Classification of Images on Internet by Visual and Textual Information

Theo Gevers and Frank Aldershoff
Faculty of Science, University of Amsterdam Kruislaan 403, 1098 SJ Amsterdam, The Netherlands

Keywords: WWW, HTML, image search engines, Internet image classification, supervised learning, combining textual/image features, image databases

In this paper, we study computational models and techniques to combine textual and image features for classification of images on Internet. A framework is given to index images on the basis of textual, pictorial and composite (textual-pictorial) information. The scheme makes use of weighted document terms and color invariant image features to obtain a high-dimensional similarity descriptor to be used as an index. Based on supervised learning, the k-nearest neighbor classifier is used to organize images into semantically meaningful groups of Internet images. Internet images are first classified into photographical and synthetical images. After classifying images into photographical and synthetical (artwork) images, we further classify photographical images into portraits (i.e. the image contains a substantial face) and non-portraits. Further, synthetical images are classified into button and non-button images.
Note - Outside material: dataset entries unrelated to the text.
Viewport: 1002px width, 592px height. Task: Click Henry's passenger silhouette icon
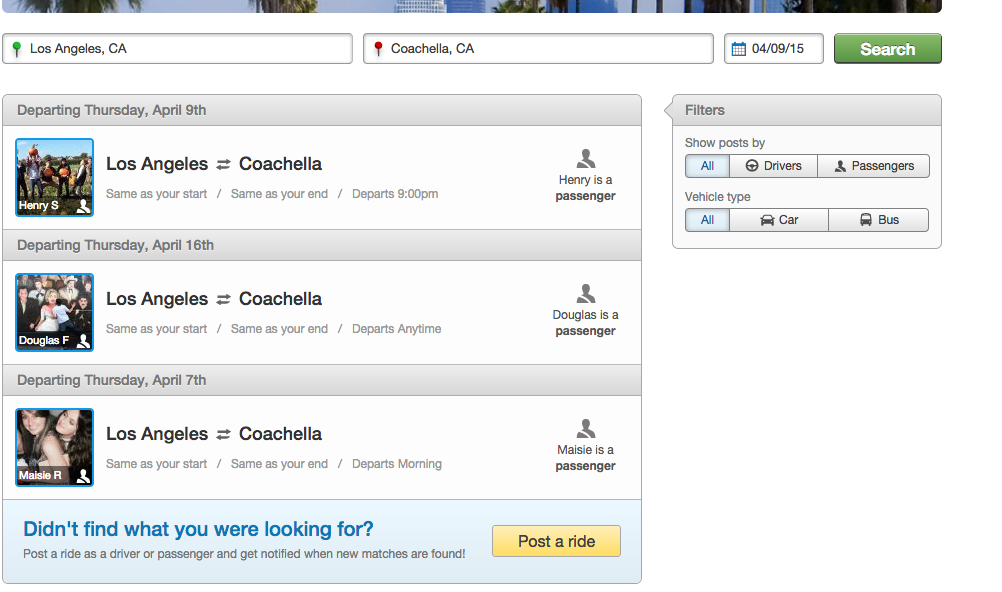coord(586,159)
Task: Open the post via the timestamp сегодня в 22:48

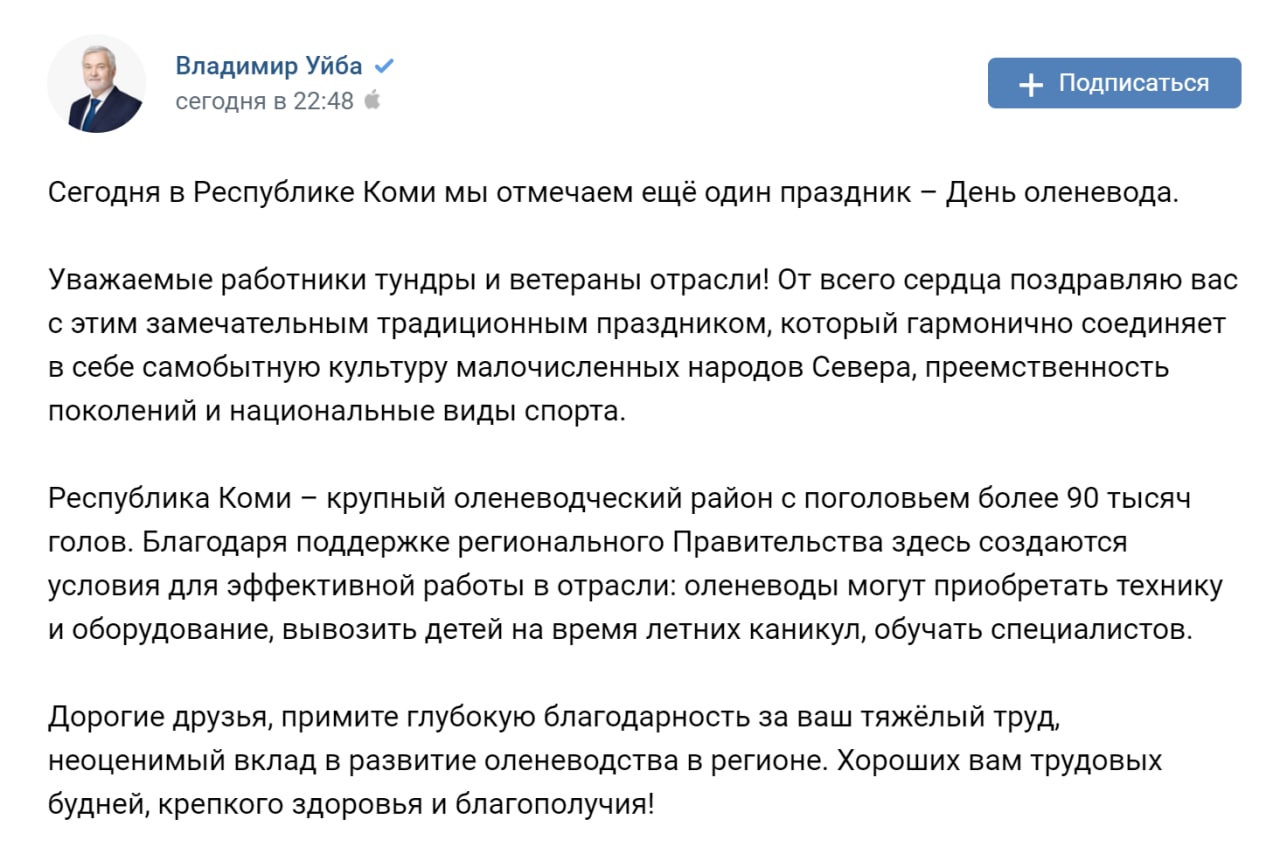Action: pyautogui.click(x=264, y=101)
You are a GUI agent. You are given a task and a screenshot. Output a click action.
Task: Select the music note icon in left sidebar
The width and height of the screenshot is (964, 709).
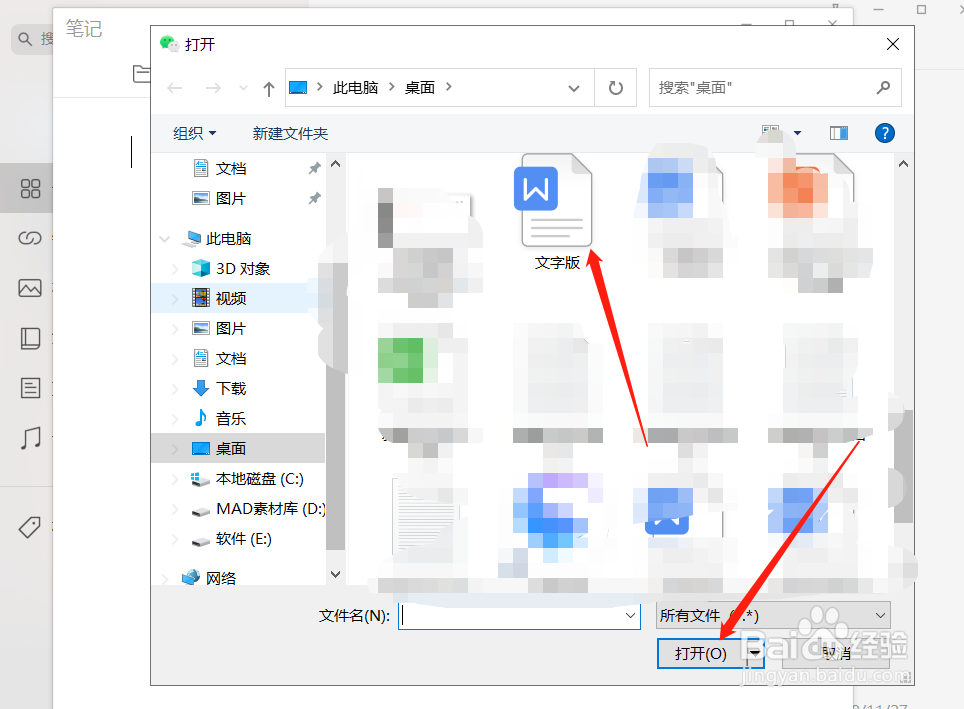(28, 438)
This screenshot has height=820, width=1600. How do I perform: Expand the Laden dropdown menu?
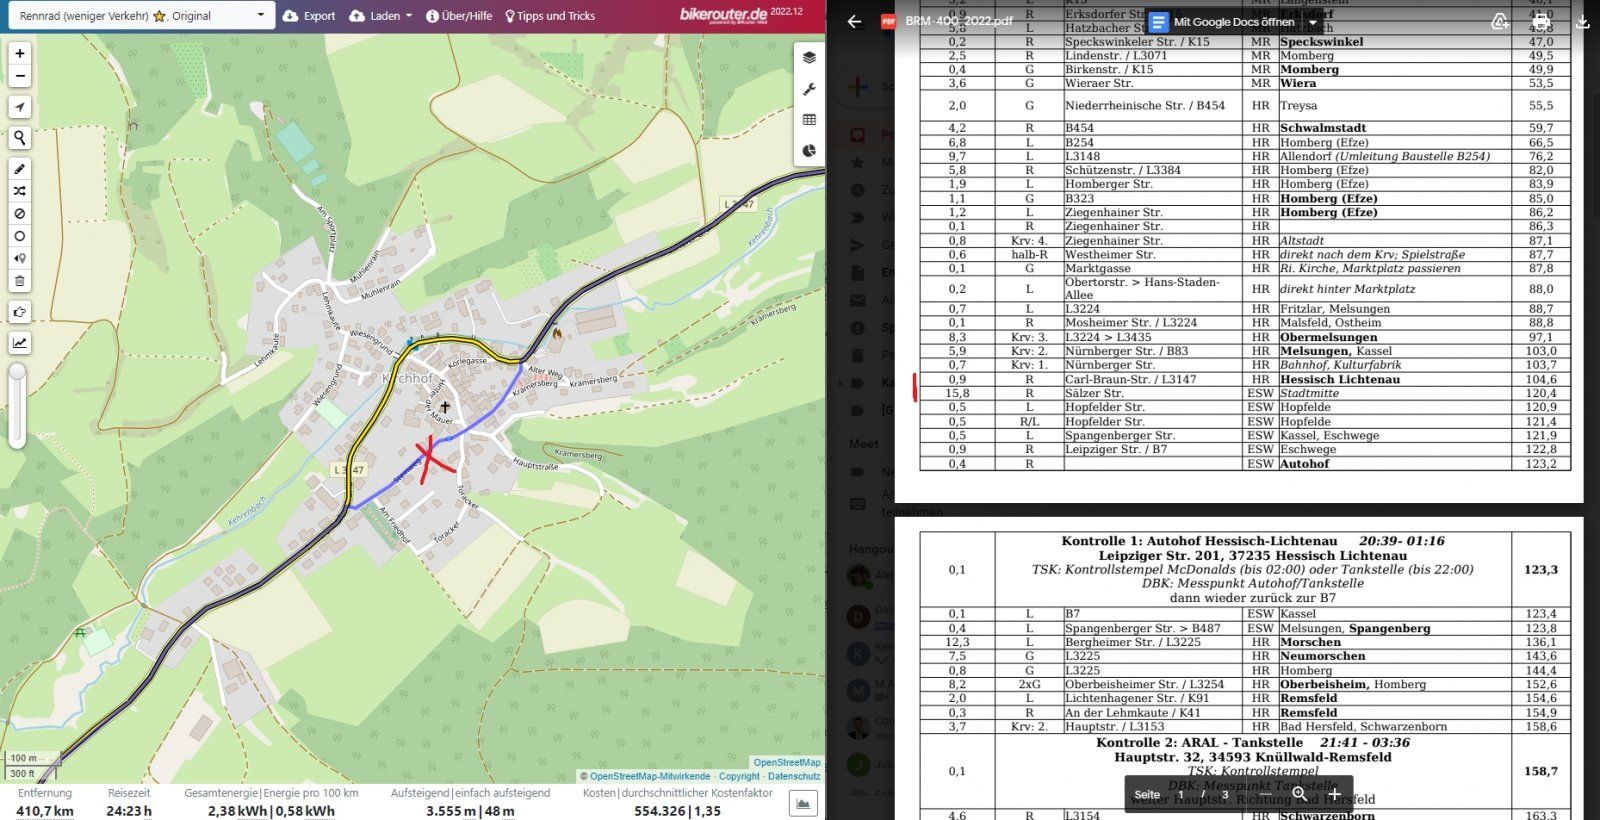click(381, 16)
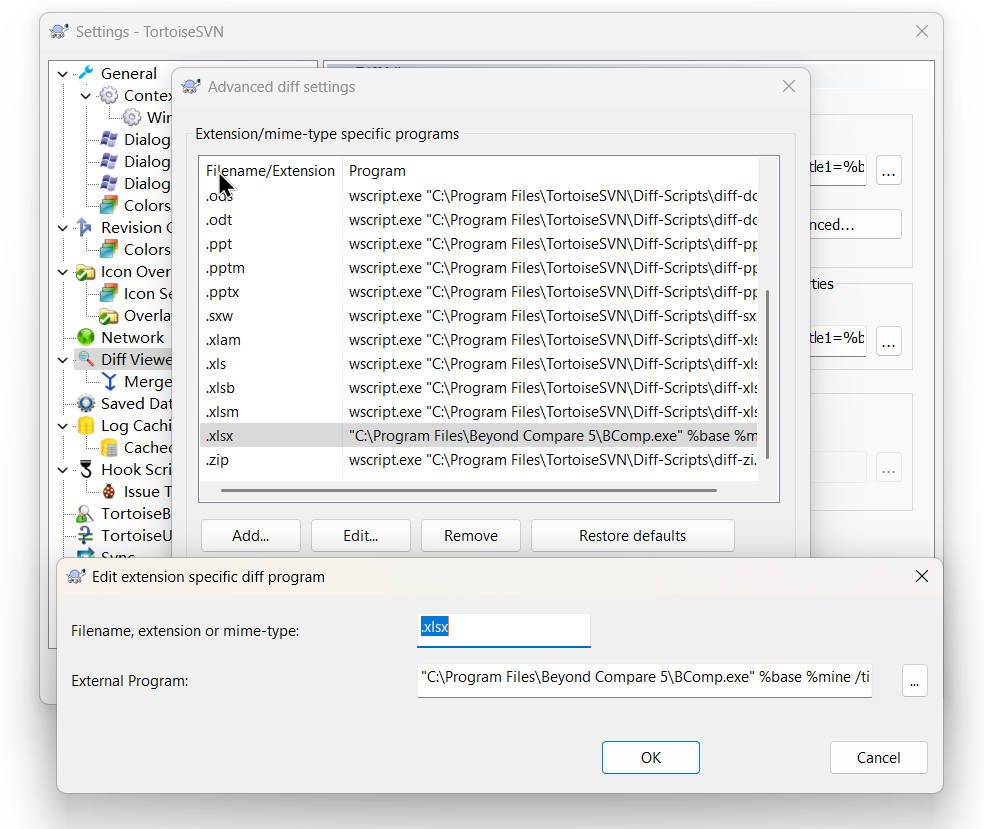Screen dimensions: 984x829
Task: Browse for external program with ellipsis button
Action: coord(914,681)
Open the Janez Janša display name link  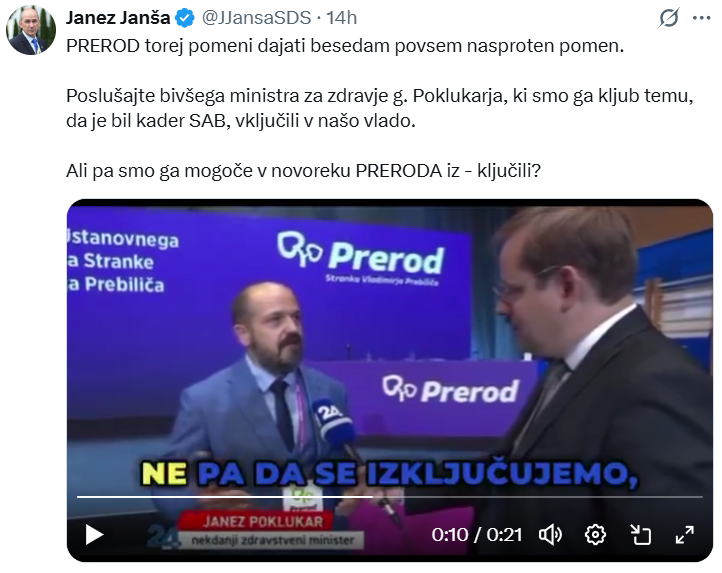(x=118, y=18)
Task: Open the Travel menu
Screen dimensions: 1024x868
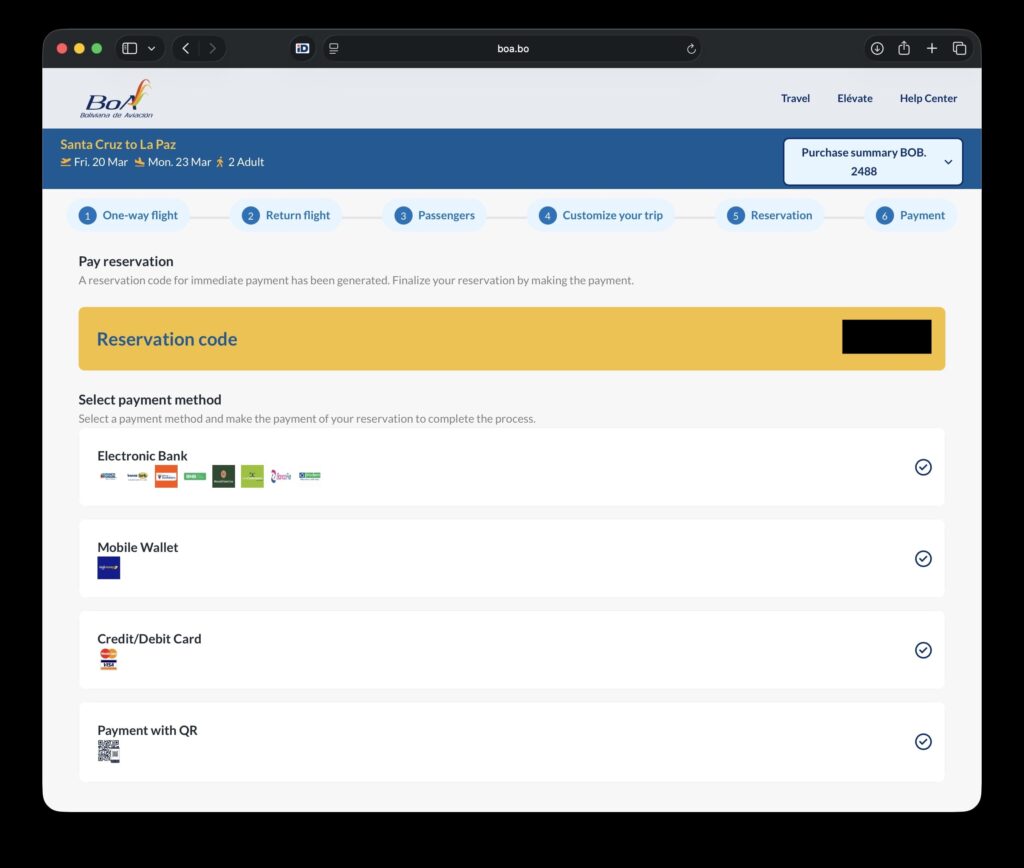Action: coord(795,98)
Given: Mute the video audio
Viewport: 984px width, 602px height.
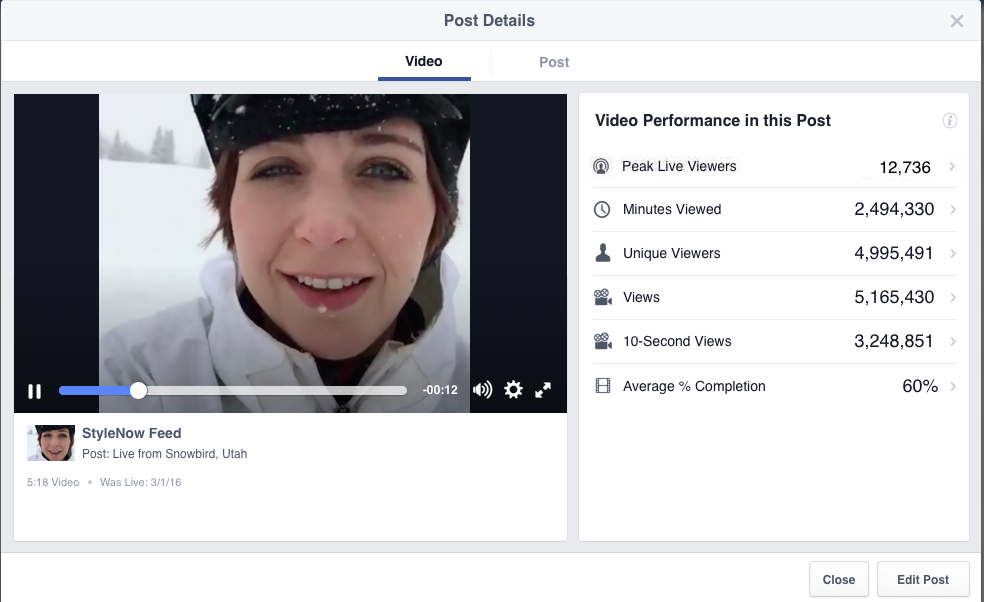Looking at the screenshot, I should [x=482, y=390].
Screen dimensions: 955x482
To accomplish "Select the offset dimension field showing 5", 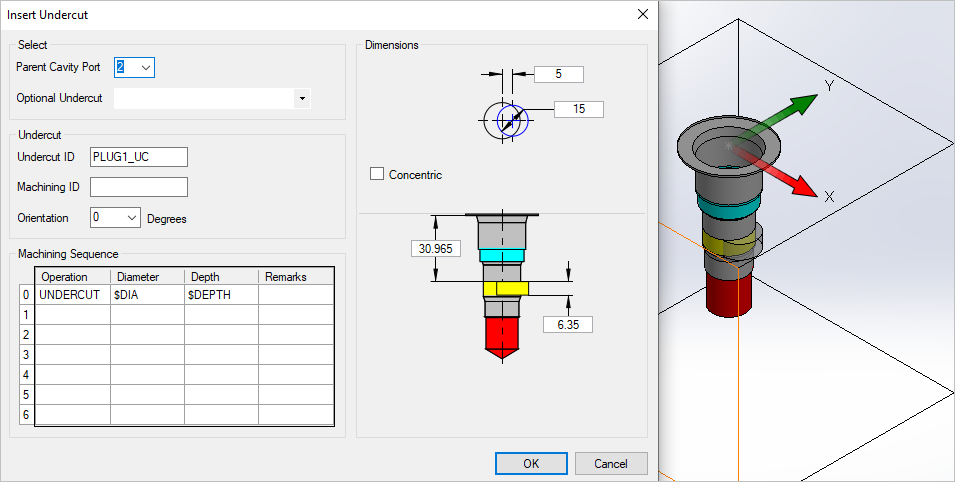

Experiments have been conducted on a large set of images down loaded from Internet evaluating the accuracy of combining textual and pictorial information for classification. From the experimental results it is concluded that for classifying images into photographic/synthetic classes, the contribution of image and textual features is equally important. Consequently, high discriminative classification power is obtained based on composite information. Classifying images into portraits/non-portraits shows that pictorial information is more important then textual information. This is due to the inconsistent textual image descriptions, such as surnames, assigned to portrait images which we found on Internet. Hence, only marginal improvement in performance is achieved by using composite information for classifying into portrait and non-portrait classes. Extensions have been made by adding a list of surnames in the training set enhancing the classification rate significantly.